1. Money management becomes your lifeline, and all your trading strategies start to revolve around its core. Risk control becomes a key aspect of every position you take. You accept that controlling losses has a far-greater impact on your bottom line than chasing gains.
2. You develop your own trading plans and strategies rather than relying on books and news. You notice how you're finding more opportunities than you have time to trade while looking through your charts. You look forward to the trading day with a growing sense of confidence and empowerment.
3. You feel more like a student than a master. You learn new things every day and can't wait to apply them to real-life trading scenarios. You listen closely to everything you hear, trying to pick up hints and concepts that will improve your performance. You expand your studies into everything market-related, including economics, fundamentals and balance sheets.

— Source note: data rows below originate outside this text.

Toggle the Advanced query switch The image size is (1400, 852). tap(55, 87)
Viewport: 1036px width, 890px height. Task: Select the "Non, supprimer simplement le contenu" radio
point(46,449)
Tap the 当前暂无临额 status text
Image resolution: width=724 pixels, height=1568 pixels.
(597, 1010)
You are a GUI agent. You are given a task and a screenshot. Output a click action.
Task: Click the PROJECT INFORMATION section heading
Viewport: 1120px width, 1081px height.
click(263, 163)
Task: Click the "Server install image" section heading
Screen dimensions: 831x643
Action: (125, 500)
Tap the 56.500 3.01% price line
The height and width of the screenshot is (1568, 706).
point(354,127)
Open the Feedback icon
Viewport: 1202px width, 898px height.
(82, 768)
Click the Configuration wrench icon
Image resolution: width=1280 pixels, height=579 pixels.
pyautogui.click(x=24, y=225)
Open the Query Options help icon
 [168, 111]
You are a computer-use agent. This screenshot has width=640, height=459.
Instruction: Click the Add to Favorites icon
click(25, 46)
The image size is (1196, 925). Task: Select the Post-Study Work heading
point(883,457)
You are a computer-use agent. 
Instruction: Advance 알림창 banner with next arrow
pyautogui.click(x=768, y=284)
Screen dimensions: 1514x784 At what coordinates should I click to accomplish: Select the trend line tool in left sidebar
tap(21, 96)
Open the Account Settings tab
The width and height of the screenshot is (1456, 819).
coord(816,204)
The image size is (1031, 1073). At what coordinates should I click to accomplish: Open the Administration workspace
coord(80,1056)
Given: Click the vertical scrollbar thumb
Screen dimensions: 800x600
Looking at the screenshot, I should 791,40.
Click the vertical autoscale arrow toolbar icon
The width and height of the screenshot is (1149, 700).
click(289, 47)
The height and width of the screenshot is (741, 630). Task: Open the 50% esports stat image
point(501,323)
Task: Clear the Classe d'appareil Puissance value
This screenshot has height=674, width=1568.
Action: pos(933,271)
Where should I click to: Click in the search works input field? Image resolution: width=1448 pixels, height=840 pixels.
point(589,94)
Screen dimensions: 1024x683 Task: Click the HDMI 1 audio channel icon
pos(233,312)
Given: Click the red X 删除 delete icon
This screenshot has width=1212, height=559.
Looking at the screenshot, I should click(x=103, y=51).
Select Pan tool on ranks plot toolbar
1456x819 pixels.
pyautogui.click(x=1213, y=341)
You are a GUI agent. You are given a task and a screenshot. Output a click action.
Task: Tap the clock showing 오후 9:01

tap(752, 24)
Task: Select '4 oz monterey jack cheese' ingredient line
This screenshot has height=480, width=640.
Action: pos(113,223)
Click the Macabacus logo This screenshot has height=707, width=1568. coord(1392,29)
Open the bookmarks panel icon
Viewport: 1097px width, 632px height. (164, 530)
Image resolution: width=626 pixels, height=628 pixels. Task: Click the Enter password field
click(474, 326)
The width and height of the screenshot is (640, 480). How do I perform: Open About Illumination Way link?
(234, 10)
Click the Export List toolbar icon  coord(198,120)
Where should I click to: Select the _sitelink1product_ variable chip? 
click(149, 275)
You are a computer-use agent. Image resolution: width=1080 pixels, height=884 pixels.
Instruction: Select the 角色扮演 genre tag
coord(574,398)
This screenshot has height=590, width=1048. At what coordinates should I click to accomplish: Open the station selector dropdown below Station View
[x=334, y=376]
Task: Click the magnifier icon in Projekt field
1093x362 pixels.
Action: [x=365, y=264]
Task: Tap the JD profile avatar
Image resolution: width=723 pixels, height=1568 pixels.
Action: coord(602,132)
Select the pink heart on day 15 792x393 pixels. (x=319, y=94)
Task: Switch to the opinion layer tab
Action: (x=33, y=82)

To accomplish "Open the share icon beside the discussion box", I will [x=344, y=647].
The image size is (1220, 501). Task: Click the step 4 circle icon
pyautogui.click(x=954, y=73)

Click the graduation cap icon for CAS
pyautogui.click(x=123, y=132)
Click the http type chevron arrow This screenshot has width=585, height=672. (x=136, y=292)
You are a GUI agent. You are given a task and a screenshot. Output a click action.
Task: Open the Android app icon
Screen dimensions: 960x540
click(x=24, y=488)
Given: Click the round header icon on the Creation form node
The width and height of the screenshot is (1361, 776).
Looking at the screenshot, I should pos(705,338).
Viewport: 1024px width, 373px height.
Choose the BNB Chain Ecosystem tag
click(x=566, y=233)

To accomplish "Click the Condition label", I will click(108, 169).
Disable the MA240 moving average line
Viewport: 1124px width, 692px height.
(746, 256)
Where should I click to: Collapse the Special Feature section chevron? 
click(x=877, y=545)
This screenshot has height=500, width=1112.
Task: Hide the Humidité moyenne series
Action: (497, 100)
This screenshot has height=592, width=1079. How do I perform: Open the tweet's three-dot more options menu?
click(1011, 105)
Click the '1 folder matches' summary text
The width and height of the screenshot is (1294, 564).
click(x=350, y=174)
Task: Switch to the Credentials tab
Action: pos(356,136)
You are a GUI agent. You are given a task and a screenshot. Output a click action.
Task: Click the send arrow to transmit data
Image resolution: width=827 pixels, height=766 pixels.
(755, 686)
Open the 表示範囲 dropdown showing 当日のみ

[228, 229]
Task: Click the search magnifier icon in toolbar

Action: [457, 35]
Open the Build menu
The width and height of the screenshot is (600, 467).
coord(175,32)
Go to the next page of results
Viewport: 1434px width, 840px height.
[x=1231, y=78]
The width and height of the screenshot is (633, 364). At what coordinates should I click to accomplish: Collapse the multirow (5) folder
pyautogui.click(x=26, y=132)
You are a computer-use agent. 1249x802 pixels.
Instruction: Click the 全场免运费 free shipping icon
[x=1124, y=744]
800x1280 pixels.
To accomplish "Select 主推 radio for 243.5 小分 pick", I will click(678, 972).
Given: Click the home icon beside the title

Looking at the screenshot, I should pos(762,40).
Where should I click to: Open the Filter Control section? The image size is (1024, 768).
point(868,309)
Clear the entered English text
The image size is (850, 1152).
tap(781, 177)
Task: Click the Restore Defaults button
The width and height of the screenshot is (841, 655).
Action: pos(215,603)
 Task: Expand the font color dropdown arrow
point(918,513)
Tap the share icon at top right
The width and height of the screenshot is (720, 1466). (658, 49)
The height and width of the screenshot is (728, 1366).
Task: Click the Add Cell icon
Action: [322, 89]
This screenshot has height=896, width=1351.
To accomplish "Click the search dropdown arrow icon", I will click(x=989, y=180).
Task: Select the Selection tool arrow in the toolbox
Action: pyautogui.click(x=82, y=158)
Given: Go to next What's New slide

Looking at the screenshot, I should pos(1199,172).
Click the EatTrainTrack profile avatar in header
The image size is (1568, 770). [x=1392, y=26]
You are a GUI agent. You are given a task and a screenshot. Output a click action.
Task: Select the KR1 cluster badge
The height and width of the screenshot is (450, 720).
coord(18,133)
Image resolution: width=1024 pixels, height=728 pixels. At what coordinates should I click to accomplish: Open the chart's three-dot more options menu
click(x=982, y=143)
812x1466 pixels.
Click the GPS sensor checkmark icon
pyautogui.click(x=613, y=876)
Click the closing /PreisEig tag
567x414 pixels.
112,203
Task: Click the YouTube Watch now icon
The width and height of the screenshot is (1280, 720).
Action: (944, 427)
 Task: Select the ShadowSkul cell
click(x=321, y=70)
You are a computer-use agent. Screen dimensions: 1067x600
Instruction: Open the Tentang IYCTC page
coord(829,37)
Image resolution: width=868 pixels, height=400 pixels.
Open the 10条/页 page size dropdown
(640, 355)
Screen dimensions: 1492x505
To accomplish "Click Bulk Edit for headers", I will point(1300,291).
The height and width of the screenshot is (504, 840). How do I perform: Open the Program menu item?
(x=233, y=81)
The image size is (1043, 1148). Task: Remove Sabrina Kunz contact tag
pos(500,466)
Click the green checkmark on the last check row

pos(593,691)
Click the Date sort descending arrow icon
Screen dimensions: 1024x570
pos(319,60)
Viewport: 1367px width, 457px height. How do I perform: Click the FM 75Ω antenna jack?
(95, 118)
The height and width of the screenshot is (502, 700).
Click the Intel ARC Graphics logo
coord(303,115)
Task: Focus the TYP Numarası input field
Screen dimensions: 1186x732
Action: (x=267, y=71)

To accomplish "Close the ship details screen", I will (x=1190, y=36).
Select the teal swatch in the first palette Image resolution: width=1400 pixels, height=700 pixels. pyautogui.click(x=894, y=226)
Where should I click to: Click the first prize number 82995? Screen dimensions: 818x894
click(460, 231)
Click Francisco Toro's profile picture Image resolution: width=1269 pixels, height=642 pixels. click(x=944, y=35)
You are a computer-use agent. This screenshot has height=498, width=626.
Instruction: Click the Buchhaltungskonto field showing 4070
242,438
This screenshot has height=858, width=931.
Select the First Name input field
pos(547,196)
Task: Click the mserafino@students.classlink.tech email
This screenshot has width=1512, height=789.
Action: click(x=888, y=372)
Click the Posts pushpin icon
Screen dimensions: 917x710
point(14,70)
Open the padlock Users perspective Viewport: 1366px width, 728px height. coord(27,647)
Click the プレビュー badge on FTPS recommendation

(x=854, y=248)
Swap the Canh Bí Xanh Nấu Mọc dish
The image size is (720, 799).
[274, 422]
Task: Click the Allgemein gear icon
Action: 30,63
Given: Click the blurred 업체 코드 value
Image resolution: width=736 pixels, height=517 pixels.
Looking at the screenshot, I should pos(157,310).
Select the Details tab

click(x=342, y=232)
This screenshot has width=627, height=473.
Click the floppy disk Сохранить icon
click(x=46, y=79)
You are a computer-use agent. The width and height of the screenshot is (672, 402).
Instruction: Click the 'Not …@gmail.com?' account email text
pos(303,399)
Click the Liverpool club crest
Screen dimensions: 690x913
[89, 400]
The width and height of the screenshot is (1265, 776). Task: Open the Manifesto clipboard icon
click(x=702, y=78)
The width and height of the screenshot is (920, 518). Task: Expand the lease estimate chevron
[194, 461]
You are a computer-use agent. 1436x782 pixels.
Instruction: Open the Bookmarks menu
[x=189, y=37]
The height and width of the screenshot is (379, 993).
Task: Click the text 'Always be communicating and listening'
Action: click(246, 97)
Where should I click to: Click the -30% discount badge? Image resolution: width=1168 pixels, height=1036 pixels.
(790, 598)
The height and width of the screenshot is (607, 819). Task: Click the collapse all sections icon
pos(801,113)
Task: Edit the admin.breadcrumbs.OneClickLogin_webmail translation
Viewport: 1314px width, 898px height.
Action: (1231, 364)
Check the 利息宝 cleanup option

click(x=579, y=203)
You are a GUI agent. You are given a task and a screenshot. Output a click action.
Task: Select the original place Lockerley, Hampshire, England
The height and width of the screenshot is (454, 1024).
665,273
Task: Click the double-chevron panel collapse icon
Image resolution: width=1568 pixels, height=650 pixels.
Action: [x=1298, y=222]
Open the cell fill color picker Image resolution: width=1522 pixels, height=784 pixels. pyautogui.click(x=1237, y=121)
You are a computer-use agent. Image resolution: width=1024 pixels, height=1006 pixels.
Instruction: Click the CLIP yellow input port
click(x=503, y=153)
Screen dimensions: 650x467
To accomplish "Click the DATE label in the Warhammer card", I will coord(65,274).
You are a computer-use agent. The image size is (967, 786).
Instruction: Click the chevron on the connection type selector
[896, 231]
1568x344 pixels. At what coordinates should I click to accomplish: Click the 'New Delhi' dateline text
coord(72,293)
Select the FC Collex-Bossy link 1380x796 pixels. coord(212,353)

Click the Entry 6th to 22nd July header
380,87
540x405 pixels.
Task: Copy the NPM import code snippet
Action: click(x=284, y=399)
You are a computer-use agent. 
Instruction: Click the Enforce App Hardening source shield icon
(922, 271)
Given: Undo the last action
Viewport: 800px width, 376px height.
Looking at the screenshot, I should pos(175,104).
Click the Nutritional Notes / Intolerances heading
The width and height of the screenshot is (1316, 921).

4. You stop visiting stock boards and chatrooms, because they don't add anything to your trading goals. You realize that everyone in those places has ulterior motives. You develop a healthy skepticism about companies, market-makers and even other traders. You realize that no one is really interested in your success as a trader, except for you.
5. You become more private in your discussions about the market with family and friends. You learn to keep your opinions to yourself, because they're just idle discussion. You never talk about open positions or ask others what to do with them. You recognize that opinions count only when they're backed up by cold, hard cash.
6. Trading starts to feel like any other successful profession. Your average profits get bigger while your losses get smaller. You experience fewer drawdowns that drain your capital and undermine your confidence. Your trading day starts to get a little boring, but you prefer the lack of emotional highs and lows.
7. You grade your performance each day and recognize when your actions did not meet your rising standards. You notice how certain times of the day are particularly dangerous or rewarding for your trading style. You keep a written diary that describes your strengths and weaknesses in stark detail.
8. You never cut corners in your market analysis, no matter how tired or exhilarated you feel at the end of the day. You set aside time to review your daily results, download fresh data and uncover themes for the next session. You don't trade at all when nonmarket matters keep you from finishing your nightly preparation.
9. You watch all types of markets, even those you're not trading at the time. You realize the next opportunity could come from anywhere, and you want to be prepared. You also understand that your trading interests will change over time, so you want to be ready for the next big thing.
10. You keep detailed trading records and update them on a nightly basis. You look at both profits and losses with complete detachment and a keen eye for self-improvement. You don't "conveniently" fail to include those trades you'd rather forget about.